1ـ عَلِيُّ بْنُ إِبْرَاهِيمَ عَنْ أَبِيهِ وَعِدَّةٌ مِنْ أَصْحَابِنَا عَنْ سَهْلِ بْنِ زِيَادٍ عَنِ ابْنِ مَحْبُوبٍ عَنْ عَلِيِّ بْنِ أَبِي حَمْزَةَ قَالَ قُلْتُ لأَبِي الْحَسَنِ (عَلَيْهِ الْسَّلام) الْمَرْأَةُ تَقْعُدُ عِنْدَ رَأْسِ الْمَرِيضِ وَهِيَ حَائِضٌ فِي حَدِّ الْمَوْتِ فَقَالَ لاَ بَأْسَ أَنْ تُمَرِّضَهُ فَإِذَا خَافُوا عَلَيْهِ وَقَرُبَ ذَلِكَ فَلْتَتَنَحَّ عَنْهُ وَعَنْ قُرْبِهِ فَإِنَّ الْمَلاَئِكَةَ تَتَأَذَّى بِذَلِكَ.

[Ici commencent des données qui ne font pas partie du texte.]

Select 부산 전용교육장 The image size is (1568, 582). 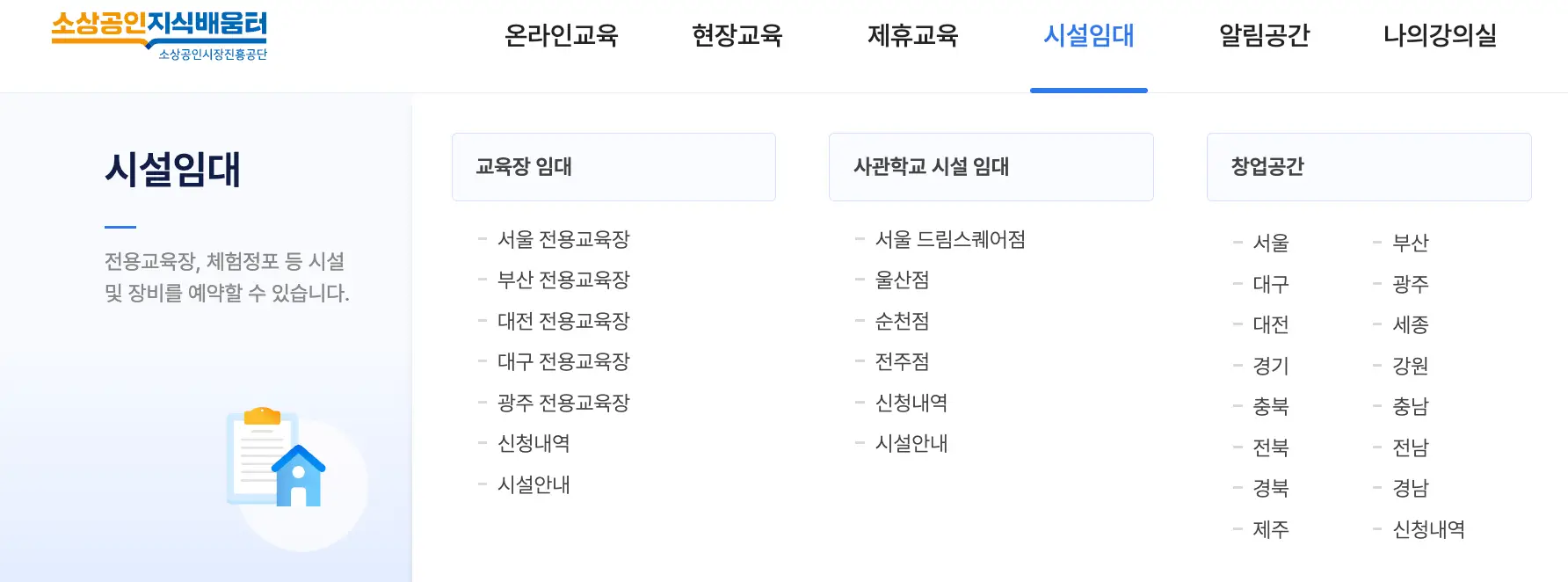[x=563, y=280]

IsnādD'après ʿAlī ibn Ibrāhīm, d'après son père, et un groupe de nos compagnons, d'après Sahl ibn Ziyād, d'après Ibn Maḥbūb, d'après ʿAlī ibn Abī Ḥamza
Il dit : Je demandai à Abū al-Ḥasan (que la paix soit sur lui) : « Une femme peut-elle s'asseoir à la tête d'un malade alors qu'elle est en état de menstrues (ḥāʼiḍ) à l'approche de la mort ? » Il répondit : « Il n'y a pas de mal à ce qu'elle le soigne ; mais lorsqu'ils craignent pour lui et que cela [la mort] approche, qu'elle s'écarte de lui et de son voisinage, car les anges en sont incommodés. »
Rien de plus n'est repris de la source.